January 24, 2013

Comfortable

Sometimes I long for the comfortable, for the easy and predictable, and for an all-my-dreams-coming-true life. Sometimes I long for these things much more than just sometimes and the longing too much turns to restlessness and my days feel heavy and disappointing.


My man and I are cliff jumpers. It's just the way we live. Many years back we chose to live a life of faith like we'd never known before and we traded in the safe, predictable, and easy for a life of mystery and adventure with God.  A life that couldn't promise comfort and most certainly would require huge leaps of faith with nothing but sheer trust in our God.

Over the years we've jumped more cliffs than I ever dreamed possible and some I never dreamed God would call us to. Though he was right there with us in every leap, we didn't always land as softly and sure-footed as I would have hoped or liked. Some jumps even left us battered and bruised, dazed and confused, and definitely not comfortable.

We're never guaranteed that life will be easy and safe when we walk with God. Just look at the life of Job. In fact, the scriptures have a lot to say about trials and suffering and the part they play in our faith and journey. God is not necessarily safe but he is good. He's very, very good. I know that for sure.

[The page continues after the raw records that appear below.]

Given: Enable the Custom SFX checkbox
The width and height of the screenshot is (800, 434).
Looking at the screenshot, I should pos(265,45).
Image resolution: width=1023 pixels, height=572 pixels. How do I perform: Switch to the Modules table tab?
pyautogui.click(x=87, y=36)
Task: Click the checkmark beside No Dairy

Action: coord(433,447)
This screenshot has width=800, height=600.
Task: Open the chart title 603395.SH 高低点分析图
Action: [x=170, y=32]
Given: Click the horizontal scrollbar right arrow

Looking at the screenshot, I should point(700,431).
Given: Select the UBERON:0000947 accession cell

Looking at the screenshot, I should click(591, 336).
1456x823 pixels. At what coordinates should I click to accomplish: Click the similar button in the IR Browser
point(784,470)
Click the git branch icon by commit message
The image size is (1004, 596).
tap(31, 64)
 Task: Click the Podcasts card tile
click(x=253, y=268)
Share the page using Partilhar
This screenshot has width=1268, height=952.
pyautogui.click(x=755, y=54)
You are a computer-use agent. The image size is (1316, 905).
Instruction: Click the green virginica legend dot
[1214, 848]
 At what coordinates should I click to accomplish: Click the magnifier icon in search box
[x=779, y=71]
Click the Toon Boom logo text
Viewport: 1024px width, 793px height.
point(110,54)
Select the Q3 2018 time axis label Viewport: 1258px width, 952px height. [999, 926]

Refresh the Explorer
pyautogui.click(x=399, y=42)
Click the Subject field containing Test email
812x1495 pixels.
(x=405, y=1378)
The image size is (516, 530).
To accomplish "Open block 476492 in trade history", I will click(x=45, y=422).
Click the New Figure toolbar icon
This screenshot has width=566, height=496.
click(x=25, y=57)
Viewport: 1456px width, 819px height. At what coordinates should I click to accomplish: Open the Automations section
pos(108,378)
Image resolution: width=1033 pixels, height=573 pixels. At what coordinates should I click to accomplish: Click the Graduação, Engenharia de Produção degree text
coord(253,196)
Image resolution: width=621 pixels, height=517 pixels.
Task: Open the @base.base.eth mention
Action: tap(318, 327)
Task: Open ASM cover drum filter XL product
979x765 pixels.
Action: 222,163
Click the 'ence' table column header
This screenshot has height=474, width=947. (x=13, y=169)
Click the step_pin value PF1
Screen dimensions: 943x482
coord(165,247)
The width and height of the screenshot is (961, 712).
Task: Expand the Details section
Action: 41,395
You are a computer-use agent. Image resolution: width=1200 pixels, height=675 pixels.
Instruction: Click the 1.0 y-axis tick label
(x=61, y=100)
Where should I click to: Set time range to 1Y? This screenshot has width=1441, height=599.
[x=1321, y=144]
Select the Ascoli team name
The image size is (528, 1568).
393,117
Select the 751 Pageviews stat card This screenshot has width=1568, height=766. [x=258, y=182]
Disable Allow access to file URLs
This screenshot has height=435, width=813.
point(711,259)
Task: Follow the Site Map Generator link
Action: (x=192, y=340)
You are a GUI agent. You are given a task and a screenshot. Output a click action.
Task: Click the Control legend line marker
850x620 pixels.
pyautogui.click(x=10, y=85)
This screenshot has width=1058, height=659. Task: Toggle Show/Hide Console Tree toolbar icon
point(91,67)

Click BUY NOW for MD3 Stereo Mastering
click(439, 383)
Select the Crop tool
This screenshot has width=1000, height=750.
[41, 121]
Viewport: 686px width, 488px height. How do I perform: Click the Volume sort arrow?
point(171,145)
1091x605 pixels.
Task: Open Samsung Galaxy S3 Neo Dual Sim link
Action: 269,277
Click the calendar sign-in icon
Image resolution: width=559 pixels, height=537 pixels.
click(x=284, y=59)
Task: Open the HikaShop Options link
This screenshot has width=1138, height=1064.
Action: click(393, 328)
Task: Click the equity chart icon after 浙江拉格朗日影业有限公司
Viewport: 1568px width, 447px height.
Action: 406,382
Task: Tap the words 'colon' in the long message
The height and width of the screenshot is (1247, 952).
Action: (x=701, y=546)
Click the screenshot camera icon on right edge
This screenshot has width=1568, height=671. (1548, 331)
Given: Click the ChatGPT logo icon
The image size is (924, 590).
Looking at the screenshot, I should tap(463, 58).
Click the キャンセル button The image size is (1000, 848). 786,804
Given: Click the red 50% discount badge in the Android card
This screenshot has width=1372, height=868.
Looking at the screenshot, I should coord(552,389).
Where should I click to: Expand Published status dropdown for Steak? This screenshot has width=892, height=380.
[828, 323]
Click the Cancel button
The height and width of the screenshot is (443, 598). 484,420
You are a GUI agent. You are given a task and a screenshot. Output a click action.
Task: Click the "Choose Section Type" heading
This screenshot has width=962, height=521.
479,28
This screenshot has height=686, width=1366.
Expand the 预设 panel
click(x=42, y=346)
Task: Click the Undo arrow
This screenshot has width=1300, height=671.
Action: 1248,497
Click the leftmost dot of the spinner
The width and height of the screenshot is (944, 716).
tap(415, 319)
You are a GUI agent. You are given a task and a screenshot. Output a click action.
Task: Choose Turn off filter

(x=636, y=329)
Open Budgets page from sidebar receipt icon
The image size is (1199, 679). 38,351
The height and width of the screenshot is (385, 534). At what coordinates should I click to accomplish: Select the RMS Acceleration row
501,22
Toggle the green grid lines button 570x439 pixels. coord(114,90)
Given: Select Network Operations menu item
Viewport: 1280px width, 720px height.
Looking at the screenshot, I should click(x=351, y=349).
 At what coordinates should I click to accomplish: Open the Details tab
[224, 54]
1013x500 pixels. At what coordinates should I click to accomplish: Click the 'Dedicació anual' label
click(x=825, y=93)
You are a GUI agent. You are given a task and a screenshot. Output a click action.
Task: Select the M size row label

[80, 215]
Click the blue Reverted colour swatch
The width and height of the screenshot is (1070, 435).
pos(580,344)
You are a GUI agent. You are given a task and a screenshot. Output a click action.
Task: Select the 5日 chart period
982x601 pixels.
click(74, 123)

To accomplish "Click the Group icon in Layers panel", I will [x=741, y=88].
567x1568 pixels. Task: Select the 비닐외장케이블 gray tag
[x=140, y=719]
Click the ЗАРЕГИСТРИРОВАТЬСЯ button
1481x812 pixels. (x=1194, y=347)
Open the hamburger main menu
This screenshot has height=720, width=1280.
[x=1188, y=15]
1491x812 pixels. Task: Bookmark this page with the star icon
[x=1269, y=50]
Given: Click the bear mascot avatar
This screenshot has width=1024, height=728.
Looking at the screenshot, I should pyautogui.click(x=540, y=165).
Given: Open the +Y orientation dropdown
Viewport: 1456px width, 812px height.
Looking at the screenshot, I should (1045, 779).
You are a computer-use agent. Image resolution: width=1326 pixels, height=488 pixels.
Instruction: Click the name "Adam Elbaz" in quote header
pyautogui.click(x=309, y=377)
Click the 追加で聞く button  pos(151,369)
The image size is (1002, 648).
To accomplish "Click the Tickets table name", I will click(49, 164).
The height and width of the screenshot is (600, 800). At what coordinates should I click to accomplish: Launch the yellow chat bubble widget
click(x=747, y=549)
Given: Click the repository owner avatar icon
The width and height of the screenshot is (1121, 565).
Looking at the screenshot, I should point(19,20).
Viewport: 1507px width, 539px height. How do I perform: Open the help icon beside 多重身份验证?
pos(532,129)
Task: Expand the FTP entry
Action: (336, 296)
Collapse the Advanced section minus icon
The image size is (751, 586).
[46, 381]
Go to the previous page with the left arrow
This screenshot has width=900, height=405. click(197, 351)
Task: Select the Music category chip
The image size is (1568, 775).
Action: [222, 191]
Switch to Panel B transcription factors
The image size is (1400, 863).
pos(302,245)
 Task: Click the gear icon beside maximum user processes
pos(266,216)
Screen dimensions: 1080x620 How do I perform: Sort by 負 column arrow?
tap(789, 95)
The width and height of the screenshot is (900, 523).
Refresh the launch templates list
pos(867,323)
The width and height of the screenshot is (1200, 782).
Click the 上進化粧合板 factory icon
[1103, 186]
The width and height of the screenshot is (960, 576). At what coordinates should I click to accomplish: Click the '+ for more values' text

I still want to live this cliff jumping life whether it's comfortable or not. Honestly, it's how I have to live because to live any other way would be false and denying what is true to my core... to know and love and follow hard after God. Whatever that looks like. Whatever that costs.

But sometimes...

Oh how I ache and yearn for the comfortable.

Maybe it's a quiet street in a friendly neighborhood with a sweet little home of our own to grow old in. Or dear friends close by to love on us, lend a helping hand when needed, and come over often to share a meal. Maybe it's being able to see around the bend and prepare for what's ahead, or perhaps it's just simply taking a rest from hurling ourselves off so many cliffs.

Though my heart says yes to all these things, I know that true comfort isn't found in people, or in a place, or in a false sense of control. It's found right here, where we are, right where Jesus has us, in the middle of stress and uncertainty, living in the not easy and the often unpredictable.

It's found in Jesus and in him alone.


We woke this morning to a beautiful blanket of snow that had fallen through the night. I drank in the beauty as I stood quietly at my sunroom window and watched the sun rise to peek through the clouds and shine on our life below.

Jesus was near.  

He knows what a fresh blanket of snow does for my heart.  

Peace.

Hope.

Comfort.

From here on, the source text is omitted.